My business coach sent me this whole batch of excel spreadsheets to fill in budget stuff and net worth stuff. (Duh! it's the exact info being tracked in my Quicken) So I print my Quicken reports out, fill in the excel spreadsheets and get the same information I already had. Guess what? Still no info from my business end of things! ARGH! That's the problem!
The money of self employed people flows from both sides. We need to understand how they relate so we can make educated choices. Why is this so hard? Do you know of a solution?

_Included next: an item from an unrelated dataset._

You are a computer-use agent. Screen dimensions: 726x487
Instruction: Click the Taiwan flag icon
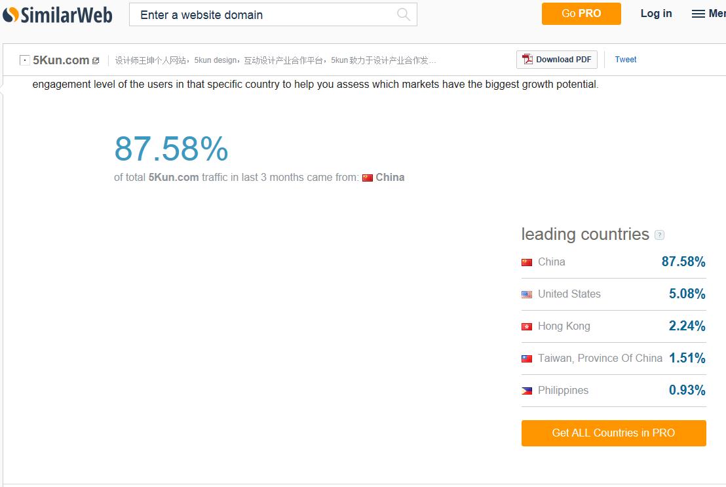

I'm like a dog with a bone on this because I run a group called Self-Employed Creative Professionals (www.SECPpdx.com). One of our missions is to help our members be better business owners and to be more profitable. We're all struggling with the same issue. We're not taught this in school (why?). I thought I was doing everything right until this year's taxes. Now I feel totally lost. I love my accountant but she just wants to 'cover' QuickBooks more. That's not the problem. I'd give almost anything to find the solution for me AND my fellow self-employeds. This new economy is not going away and we need to have complete control over our money.
Do you have any suggestions? Does it make sense what I'm saying? Am I asking the right questions?
Hey Barbara,
The problem is that exercising complete control over your money isn't an easy thing -- that's why there is such a thing as accountants. We hire lawyers to do our legal stuff, electricians to do our electrical stuff, but we expect to be able to manage a business' money with no training.
This is especially a problem for creative professionals. I've designed MANY databases for creative professionals -- even some in the exact same line of business, in the exact same city, in competition with each other -- and every one of them wanted an entire different way of looking at their business. The majority of creative people just aren't wired to manage money, and definitely not in the way that accountants do -- but you already know that.
There's a middle ground between you and the accountant, though. There are lots of bookkeeping firms out there -- your accountant can probably even recommend one. These are people who are not certified accountants (translation: they are MUCH cheaper per hour!), but they have training and experience on how to manage a company's money. They are used to figuring out how much money should be set aside for taxes every year, and all the other problems that plague you.
What you are saying makes total sense, but the answer is that you need regular help from a professional -- not just once a year at tax time.
I think you're right, Paul - definitely on the our 'wiring' differences. I think it need a little more hand holding (and chocolate).
This has been and interesting conversation string. I appreciate everyone's input.
Annie, I would love to get back to your issue at hand even though it has been a while. I have quite a bit of experience on both ends of QB, Mac and Windows. And I agree with everyone else that QB for Mac is trash! I recently began my bookkeeping business this month and wanted to stick with my love affair of all things Macintosh. So I purchased an iMac, VM-ware, and Quickbooks Pro 2009 for Windows. It runs flawlessly and provides access to all the great QB features that are missing on the Mac version. Just wanted to let you know about that route. Good luck!